When we at SFCV write about Voices of Music, it’s usually about their series of videos of 17th and 18th-century music, which have so far racked up more than 14 million hits on YouTube and Vimeo. But, of course, they do give concerts. And here’s the one thing that co-founder and lutenist David Tayler wants you to know about the group’s upcoming “Venetian Vespers” concert: It’s going to be fun. Geeky fun, to be sure, and very unusual, because it spotlights the music of Monteverdi’s much younger contemporary, Alessandro Grandi, who succeeded the great man as director of music at St. Mark’s Cathedral. But that’s exactly what you want this time of year, in addition to all the cookie-cutter carols concerts.

“There’s going to be some improvisation, there’s going to be some ciaconnas [dances based on a repeating bass line]. You know, if you look at that early 17th century, they often were experimenting with forms and trying out new things. And they would also take a popular song and write sacred words to it. So it’s going to be serious, sacred music, but it’s going to be a fun concert.”

And audience involvement is encouraged: Asked about the big symphony orchestra concert bugaboo of clapping between movements, Tayler responded animatedly, “I don’t care at all. I think this idea that the church was a quiet place is kind of a 20th-century idea. You know churches [in the 17th Century] were gathering places. And I think they were not quiet; I mean they brought their dogs in. How quiet could they have been?”

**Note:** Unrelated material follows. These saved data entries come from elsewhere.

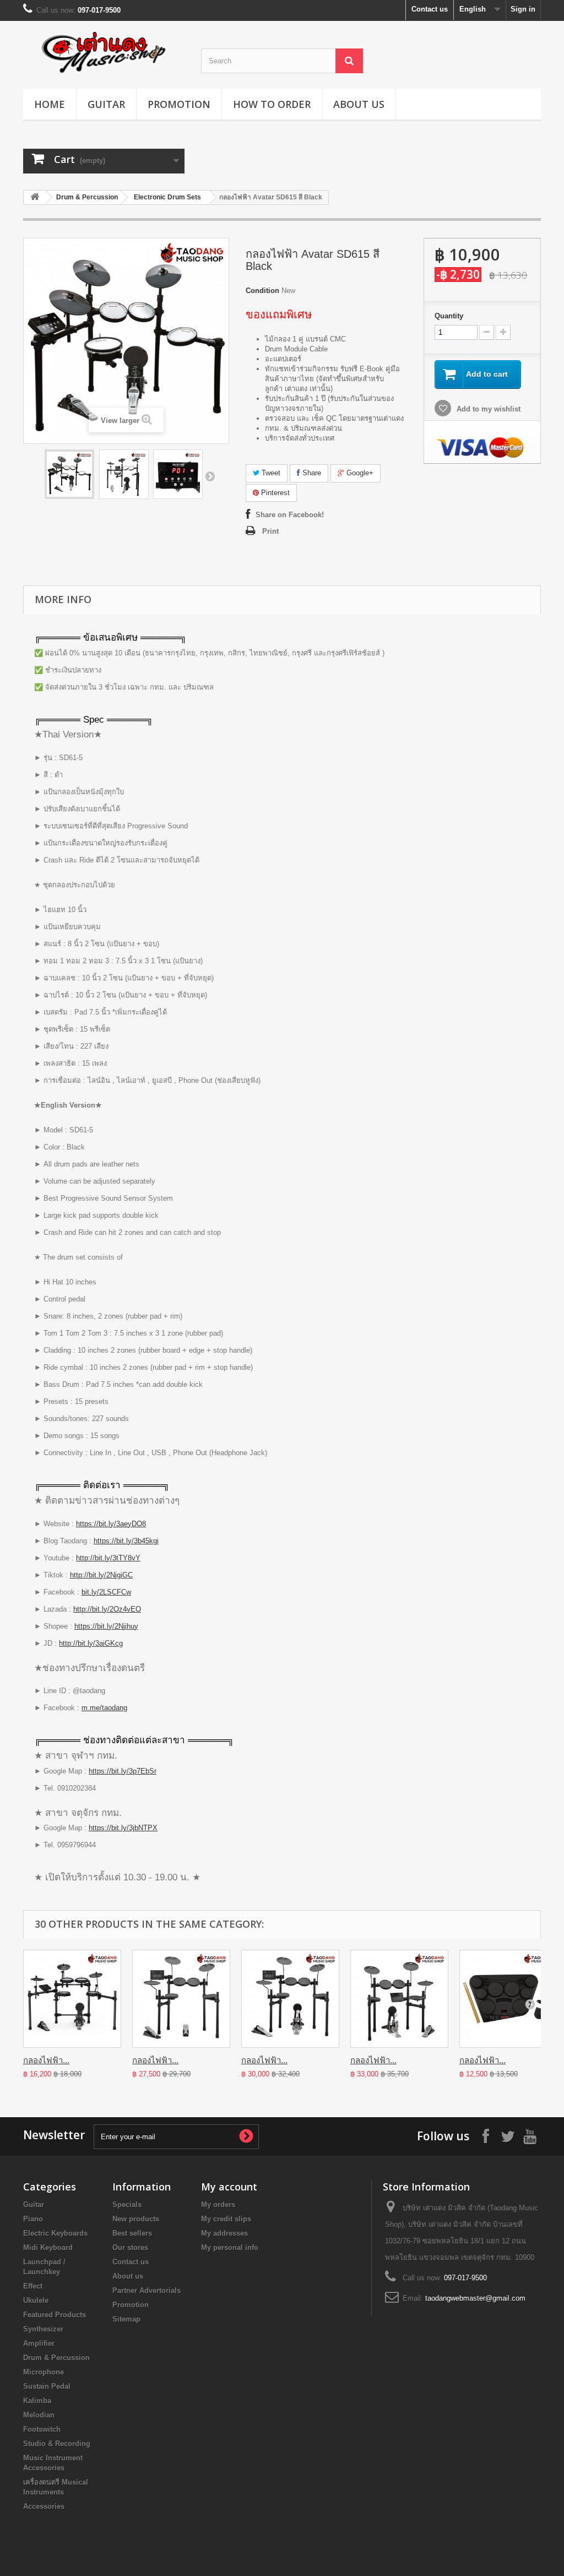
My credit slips (226, 2219)
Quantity (449, 316)
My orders (218, 2204)
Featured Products (54, 2315)
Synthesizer (43, 2329)
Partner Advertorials (146, 2290)
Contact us (429, 9)
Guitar (106, 104)
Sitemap (126, 2319)
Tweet (269, 473)
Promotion (179, 104)
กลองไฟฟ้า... (46, 2060)
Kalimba (37, 2400)
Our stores (130, 2247)
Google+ (358, 473)
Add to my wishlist (487, 409)
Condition (262, 290)
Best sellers (132, 2233)
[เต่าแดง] (104, 52)
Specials (127, 2204)
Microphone (43, 2372)
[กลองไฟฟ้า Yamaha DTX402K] (181, 1999)
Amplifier (39, 2343)
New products (135, 2219)
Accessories (43, 2506)
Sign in (523, 9)
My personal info (229, 2247)
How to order (272, 104)
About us (358, 104)
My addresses (224, 2233)
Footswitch (42, 2429)
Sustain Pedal (46, 2386)
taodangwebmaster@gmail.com (475, 2298)
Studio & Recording (56, 2443)
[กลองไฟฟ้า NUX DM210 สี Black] (72, 1999)
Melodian (39, 2415)
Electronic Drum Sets (167, 197)
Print (270, 531)
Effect (32, 2286)
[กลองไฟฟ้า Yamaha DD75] (508, 1999)
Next (209, 475)
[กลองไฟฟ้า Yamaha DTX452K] (399, 1999)
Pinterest (274, 493)
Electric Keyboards (55, 2233)
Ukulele (35, 2300)
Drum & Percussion (87, 197)
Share (310, 473)
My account (229, 2186)
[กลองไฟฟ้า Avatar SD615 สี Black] (69, 474)
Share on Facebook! (290, 515)
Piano (33, 2219)
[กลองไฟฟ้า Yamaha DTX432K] (290, 1999)
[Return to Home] (34, 197)
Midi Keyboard (48, 2247)
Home (49, 104)
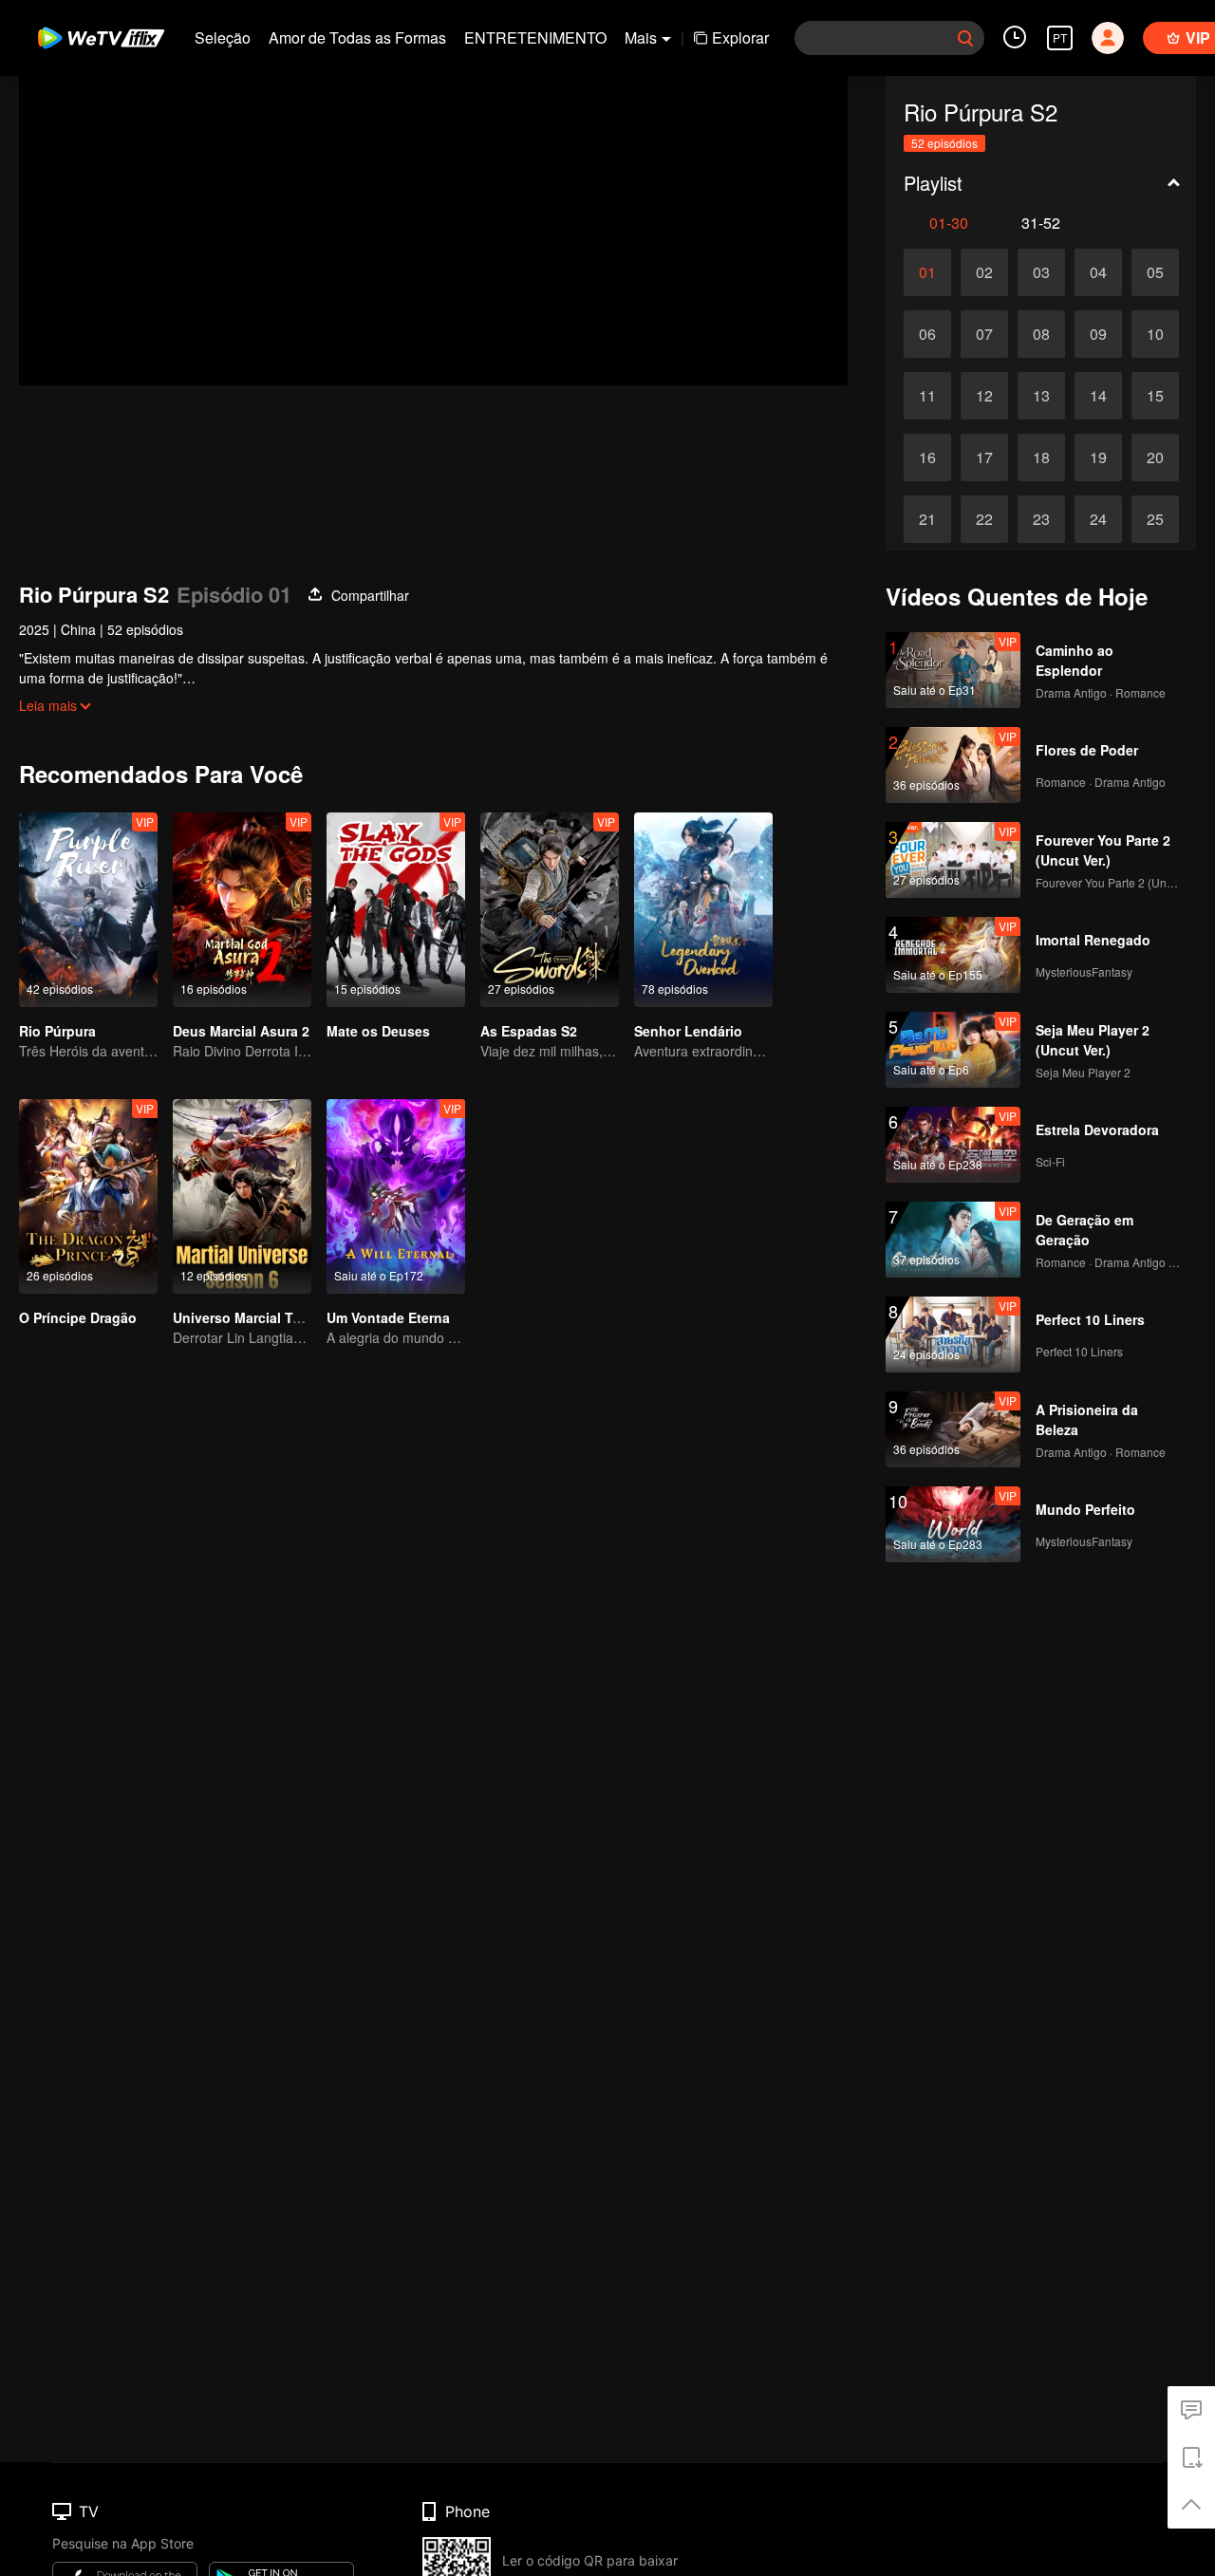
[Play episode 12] (984, 396)
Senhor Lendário (688, 1030)
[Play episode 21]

“For those that had their own, private chapels,” Tayler continued, “I can’t see that there was that much difference between the opera and the sacred services on some level. You know, they wanted big stars to perform amazing music. And they wanted their music to be sacred sometimes and sometimes secular. But either way, they wanted a virtuoso component in their music.”

Tayler, recorder and keyboard player Hanneke van Proosdij (with whom he co-founded VoM), and the musicians they play with have played together for decades. But beyond the core musicians, the group brings in many virtuosi to play with them. In this case, they’re bringing in a scholar for pre-concert lectures — John Kurtzman of Washington University, St. Louis — who, Tayler says, “has written more books on Monteverdi than I’ve read.” Lectures begin 45 minutes before the concert.

The music itself is an imaginative reconstruction of a Christmas vespers service, with much of the music taken from one of Grandi’s last publications. His music may prove to be a revelation to lovers of Monteverdi: clear, filled with direct melody and a simplicity of style. He’s another of the undeservedly ignored composers of the 17th century. Discovering this music, together with the musicians (who are playing this music for the first time, from all-new editions) should be a beautiful Christmas break, but also plenty of “fun.”